Douglas A. McIntyre is the co-founder, chief executive officer and editor in chief of 24/7 Wall St. and 24/7 Tempo. He has held these jobs since 2006.

McIntyre has written thousands of articles for 24/7 Wall St. He is an expert on corporate finance, the automotive industry, media companies and international finance. He has edited articles on national demographics, sports, personal income and travel.

His work has been quoted or mentioned in The New York Times, The Wall Street Journal, Los Angeles Times, The Washington Post, NBC News, Time, The New Yorker, HuffPost USA Today, Business Insider, Yahoo, AOL, MarketWatch, The Atlantic, Bloomberg, New York Post, Chicago Tribune, Forbes, The Guardian and many other major publications. McIntyre has been a guest on CNBC, the BBC and television and radio stations across the country.

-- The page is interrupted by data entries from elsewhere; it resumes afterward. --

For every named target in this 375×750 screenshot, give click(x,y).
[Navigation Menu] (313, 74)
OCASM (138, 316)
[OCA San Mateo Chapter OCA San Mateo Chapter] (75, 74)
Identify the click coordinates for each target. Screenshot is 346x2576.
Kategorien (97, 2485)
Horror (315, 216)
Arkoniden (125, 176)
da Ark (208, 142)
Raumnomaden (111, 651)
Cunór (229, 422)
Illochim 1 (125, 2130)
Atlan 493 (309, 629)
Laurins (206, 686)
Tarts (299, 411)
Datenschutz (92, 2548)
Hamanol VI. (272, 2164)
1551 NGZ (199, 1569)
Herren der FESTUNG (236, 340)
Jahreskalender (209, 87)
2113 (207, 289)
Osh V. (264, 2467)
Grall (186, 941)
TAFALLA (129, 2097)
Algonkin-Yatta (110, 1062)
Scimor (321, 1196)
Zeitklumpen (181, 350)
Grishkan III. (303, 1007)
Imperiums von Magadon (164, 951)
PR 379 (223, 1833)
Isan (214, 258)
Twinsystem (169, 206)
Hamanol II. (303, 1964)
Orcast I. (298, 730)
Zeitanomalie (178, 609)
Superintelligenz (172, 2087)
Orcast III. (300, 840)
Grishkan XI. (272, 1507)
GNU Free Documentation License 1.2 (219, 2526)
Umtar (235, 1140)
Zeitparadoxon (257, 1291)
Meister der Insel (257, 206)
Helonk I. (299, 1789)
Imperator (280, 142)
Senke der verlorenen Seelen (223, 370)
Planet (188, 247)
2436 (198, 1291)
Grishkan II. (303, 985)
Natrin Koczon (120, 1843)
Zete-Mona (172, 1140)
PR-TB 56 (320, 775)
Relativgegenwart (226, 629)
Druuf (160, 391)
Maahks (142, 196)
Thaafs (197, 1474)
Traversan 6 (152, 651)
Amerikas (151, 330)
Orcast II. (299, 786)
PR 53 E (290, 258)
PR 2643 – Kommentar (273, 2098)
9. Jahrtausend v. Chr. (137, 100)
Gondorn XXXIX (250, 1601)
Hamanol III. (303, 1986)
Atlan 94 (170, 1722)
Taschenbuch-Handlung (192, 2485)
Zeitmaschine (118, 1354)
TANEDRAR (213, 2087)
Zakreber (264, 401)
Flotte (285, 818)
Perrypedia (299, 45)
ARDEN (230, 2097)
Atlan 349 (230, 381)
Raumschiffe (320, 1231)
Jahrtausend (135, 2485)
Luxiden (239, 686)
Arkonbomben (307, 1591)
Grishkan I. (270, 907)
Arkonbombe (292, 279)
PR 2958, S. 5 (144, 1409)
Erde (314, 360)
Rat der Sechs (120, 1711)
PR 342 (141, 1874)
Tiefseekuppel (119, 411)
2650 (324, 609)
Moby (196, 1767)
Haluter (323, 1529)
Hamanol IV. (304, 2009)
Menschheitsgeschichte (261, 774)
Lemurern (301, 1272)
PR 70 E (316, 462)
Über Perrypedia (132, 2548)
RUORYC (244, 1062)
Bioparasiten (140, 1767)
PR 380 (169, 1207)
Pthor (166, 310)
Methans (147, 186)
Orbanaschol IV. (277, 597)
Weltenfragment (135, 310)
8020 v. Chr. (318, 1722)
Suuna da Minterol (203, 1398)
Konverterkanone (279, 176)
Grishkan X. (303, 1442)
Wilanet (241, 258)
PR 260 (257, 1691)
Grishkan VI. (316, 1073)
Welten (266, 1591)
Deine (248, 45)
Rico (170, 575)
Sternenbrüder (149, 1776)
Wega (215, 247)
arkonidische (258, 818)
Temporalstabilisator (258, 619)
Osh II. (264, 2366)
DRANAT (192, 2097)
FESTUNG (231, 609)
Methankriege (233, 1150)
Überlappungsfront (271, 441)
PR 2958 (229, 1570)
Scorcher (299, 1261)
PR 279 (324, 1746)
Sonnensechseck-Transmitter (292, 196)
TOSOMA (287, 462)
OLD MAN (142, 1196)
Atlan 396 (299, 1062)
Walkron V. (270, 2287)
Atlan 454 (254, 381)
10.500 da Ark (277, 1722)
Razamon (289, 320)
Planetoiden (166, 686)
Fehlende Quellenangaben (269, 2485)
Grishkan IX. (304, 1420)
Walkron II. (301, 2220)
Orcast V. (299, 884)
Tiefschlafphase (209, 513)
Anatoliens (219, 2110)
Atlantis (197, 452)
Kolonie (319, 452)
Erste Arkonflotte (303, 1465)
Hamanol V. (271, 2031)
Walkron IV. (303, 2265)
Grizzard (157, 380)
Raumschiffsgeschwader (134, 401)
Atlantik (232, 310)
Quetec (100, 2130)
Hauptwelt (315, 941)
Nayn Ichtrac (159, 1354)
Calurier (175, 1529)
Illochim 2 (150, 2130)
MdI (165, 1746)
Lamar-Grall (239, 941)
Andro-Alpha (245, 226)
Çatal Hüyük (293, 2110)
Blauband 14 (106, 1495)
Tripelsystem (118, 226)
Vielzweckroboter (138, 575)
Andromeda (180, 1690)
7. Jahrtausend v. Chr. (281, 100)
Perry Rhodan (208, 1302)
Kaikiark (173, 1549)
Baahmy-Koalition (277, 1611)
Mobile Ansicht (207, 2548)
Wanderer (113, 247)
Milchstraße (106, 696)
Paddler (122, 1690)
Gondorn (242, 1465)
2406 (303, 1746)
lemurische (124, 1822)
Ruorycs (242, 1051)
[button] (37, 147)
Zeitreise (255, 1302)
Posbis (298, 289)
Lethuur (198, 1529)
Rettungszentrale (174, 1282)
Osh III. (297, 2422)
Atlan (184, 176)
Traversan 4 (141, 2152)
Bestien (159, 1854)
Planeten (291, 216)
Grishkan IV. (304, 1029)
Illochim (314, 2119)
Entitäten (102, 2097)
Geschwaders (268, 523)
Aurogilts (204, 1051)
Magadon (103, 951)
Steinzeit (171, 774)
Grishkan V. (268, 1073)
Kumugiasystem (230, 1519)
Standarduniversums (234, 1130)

A magna cum laude graduate of Harvard College, McIntyre also was president of The Harvard Advocate. Founded in 1866, the Advocate is the oldest college publication in the United States.

TheStreet.com, Comps.com and Edgar Online are some of the public companies for which McIntyre served on the board of directors. He was a Vicinity Corporation board member when the company was sold to Microsoft in 2002. He served on the audit committees of some of these companies.

McIntyre has been the CEO of FutureSource, a provider of trading terminals and news to commodities and futures traders. He was president of Switchboard, the online phone directory company. He served as chairman and CEO of On2 Technologies, the video compression company that provided video compression software for Adobe’s Flash. Google bought On2 in 2009.